Correlational studies show that individuals who have experienced abuse (emotional, physical or sexual) or have suffered from other physical or mental illnesses also developed depression. An example of abuse is bullying. Researchers from Duke university conducted a study showing that bullying during adolescence increases the risk of developing depression in adulthood for both individuals being bullied and individuals who bullied others. In addition, a review of physical illnesses related to depression pointed out that chronic pain or fatigue, heart disease and stroke are commonly observed with depression. Previous experience with anxiety disorders also highly increases the risk for depression, and depression is often treated alongside with anxiety. 

 

Major life events, even positive events like moving to a new place or getting married can trigger depression. Stress in general can be a contributing factor to depression, and most Canadian universities implement workshops for students about stress management strategies. Different sources of stress include interpersonal conflict, academic pressures, starting university or moving away from home, work stress, athletic performance pressures and health issues.

 

 

Can a person's lifestyle and behavioural habits contribute to depression?

 

Behavioural habits may not necessarily induce depression but it plays a large role in how severe or mild the depression becomes over time. Factors like sleep, diet, exercise, stress coping or problem solving strategies, self-esteem, strength of a social support system, and the consumption of substances like alcohol or drugs can play a role in depression.

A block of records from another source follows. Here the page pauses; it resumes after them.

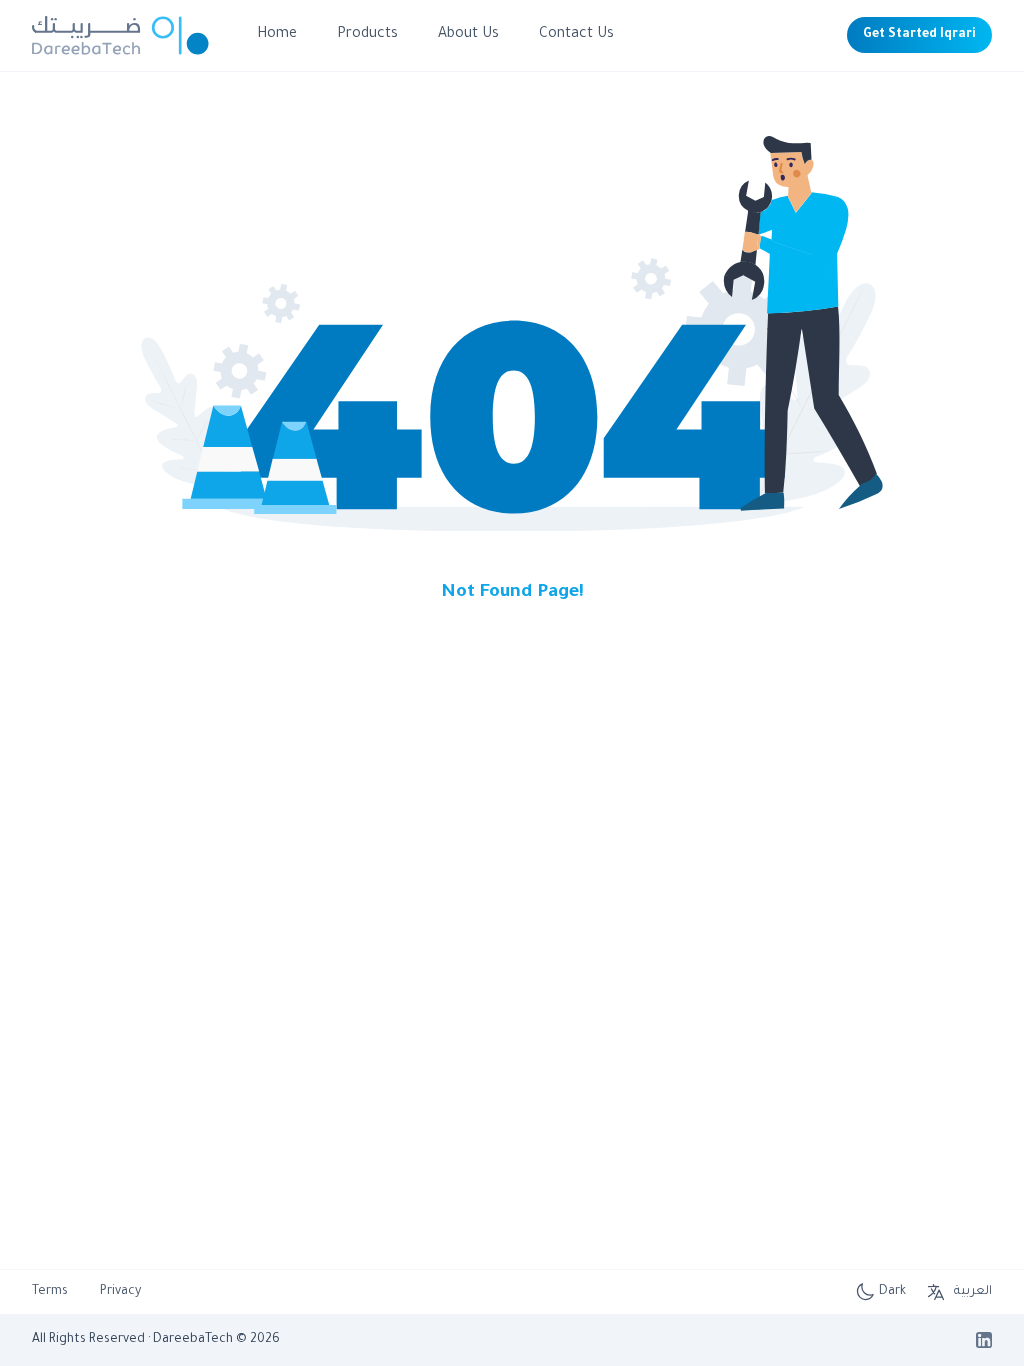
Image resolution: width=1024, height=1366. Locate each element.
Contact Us (576, 35)
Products (367, 35)
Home (277, 35)
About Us (468, 35)
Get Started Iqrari (919, 35)
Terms (50, 1292)
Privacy (120, 1292)
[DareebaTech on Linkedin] (984, 1340)
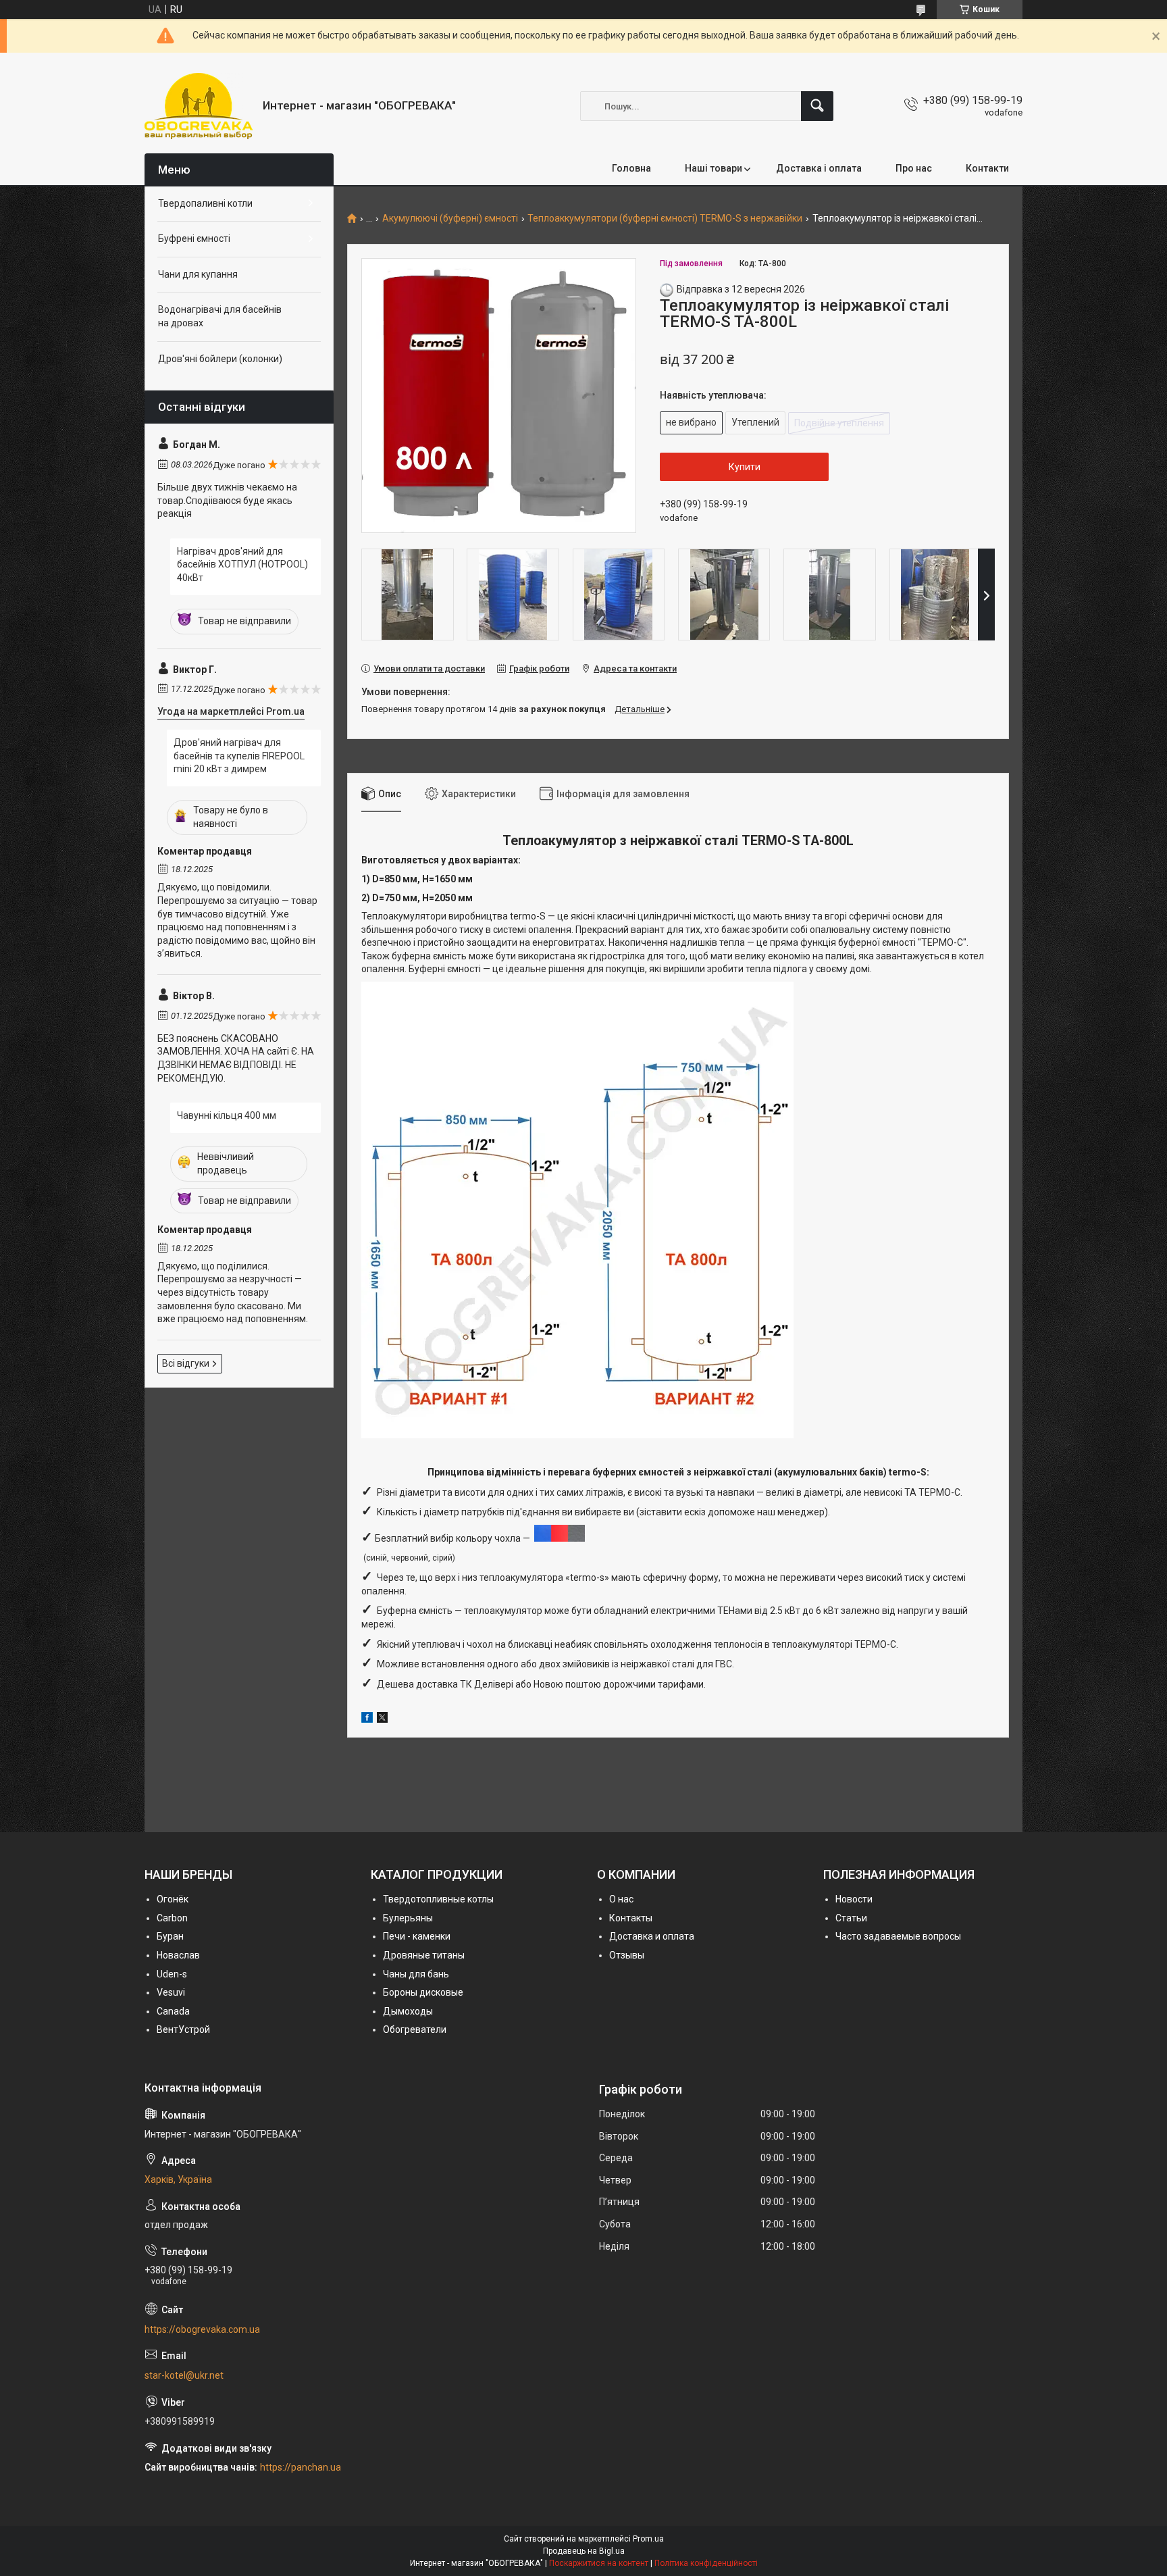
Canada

There is no single cause of depression. Many different but interrelated factors increase the likelihood that a person will have an onset of MDD

 

 

 

 

 

 

 

Treatments

How do antidepressants work?

 

We know that in a depressive state, neurotransmitters like dopamine and serotonin can be low in concentration in the brain. The main purpose of antidepressants is to prevent a certain neurotransmitter, like serotonin, from being reabsorbed into the neuron. For example, selective serotonin reuptake inhibitors like Prozac or Celexa prevent serotonin from being reabsorbed into neurons. In theory, if less serotonin is being reabsorbed, more serotonin will be available in the brain fluid to continue its job of transmitting messages. 

 

In reality, the brain can be resistant to change and starts to pushback against the drugs. So when a person starts taking antidepressants, there is constant resistance between the brain and the drug. It takes some time before the drug starts to have more influence on the neurotransmitters than the brain, which is why antidepressants can take six to eight weeks before they start to decrease depressive symptoms. 

 

 

 

What is psychotherapy?

 

This form of treatment is what usually comes to mind when someone says therapy: the image of a counsellor listening and taking notes while a client lies on a couch talking. However there is a wide variety of psychotherapies like group therapy, family therapy and cognitive-behavioural therapy. The purpose of psychotherapy or talk therapy is to help the person experiencing depression gain understanding and strategies to recover from depression. Psychotherapy is usually combined with antidepressants for better resuts.

 

Antidepressants can take six to eight weeks before they start to decrease depressive symptoms.

To learn more about the different types of psychotherapy, click here!

Current Research on Treatments for Depression

Art Therapy as a Treatment for Depression

Ketamine as a Possible Drug Therapy for MDD
Mindfulness-Based Cognitive Therapy reduces Rumination

Ketamine is an anesthetic drug that is often used during surgeries to reduce pain and induce sleep. Recent research proposes that the use of ketamine in mental health treatment may reduce depressive symptoms more effectively than current antidepressants.

Rumination is rcognized by persistent, repetitive  and negative patterns of thought. This study by Van Vugt et al found that people with depression who participated in MBCT showed a reduction in rumination compared to others with depression who did not undertake this therapy.  

Art therapy, in combination with other treatments for depression, can help with recovery from depression. There is a variety of creative options including sculpting, painting, drawing, dance and music.